Stockfish solves this one instantly, but this site's browser based version says it's a draw:

Yes, it appears to say that but something is awfully misprogrammed here - either in chess.com or in SF or in both. Just play a bit with the number of display lines, like change it to 5. Instead you can also play 1.h8=N which changes nothing but if you also give 1. .. g3 later (the only legal move!!!!) it will give you the mate straight away. Other things might help as well like changing the engine to Komodo and then back or setting the number of lines to 1 (but not straight away).

The point is here that - as I said - some moron programmers are involved here and what they did listens to no logic. What effectively happened is that the engine is frozen into some initial lines - all ending in stalemate - and refusing to continue in other move options (1. h8=N is not in the initial 3) so you have to give it a 5000V jolt! Btw, I suspect SF already found the mate but refuses to include it in the display lines.

Don't believe anybody trying to sell you anything else regarding initial moves or lines or engine methods. It's all nonsense. These are immense programming errors and somebody should be shot for them! I know. I was the best tester in the house while I was still employed.

EndgameEnthusiast2357

Well it's certainly not a horizon issue, as this forced mate in 17 or 19 move endgame it solves after analyzing for a minute:

Arisktotle
EndgameEnthusiast2357 wrote:

Well it's certainly not a horizon issue, as this forced mate in 17 or 19 move endgame it solves after analyzing for a minute:

It's mad programmers, believe me! Or better, test it as I prescribed.

Btw, that applies to your diagram and probably many "similars" which appear simple.
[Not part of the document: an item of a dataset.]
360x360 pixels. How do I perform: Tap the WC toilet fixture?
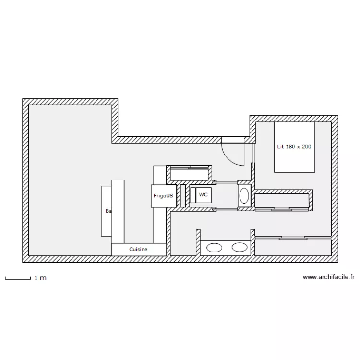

Not to the drdos7 diagrams which I haven't tested for this behaviour!

MARattigan
EndgameEnthusiast2357 wrote:

Well it's certainly not a horizon issue, as this forced mate in 17 or 19 move endgame it solves after analyzing for a minute:

SF will play any mate in KNNKP of depth <= 33-38 moves (depending on SF version) with the pawn on the 6th. or 7th. ranks perfectly (if not necessarily accurately) with just a few seconds think time. 39 it can't do with any reasonable think time.

It takes about 40 minutes on my system before it starts announcing mate in 38 (SF 15.1 onwards) but you don't seem to be able to rely on such announcements corresponding to a complete analysis.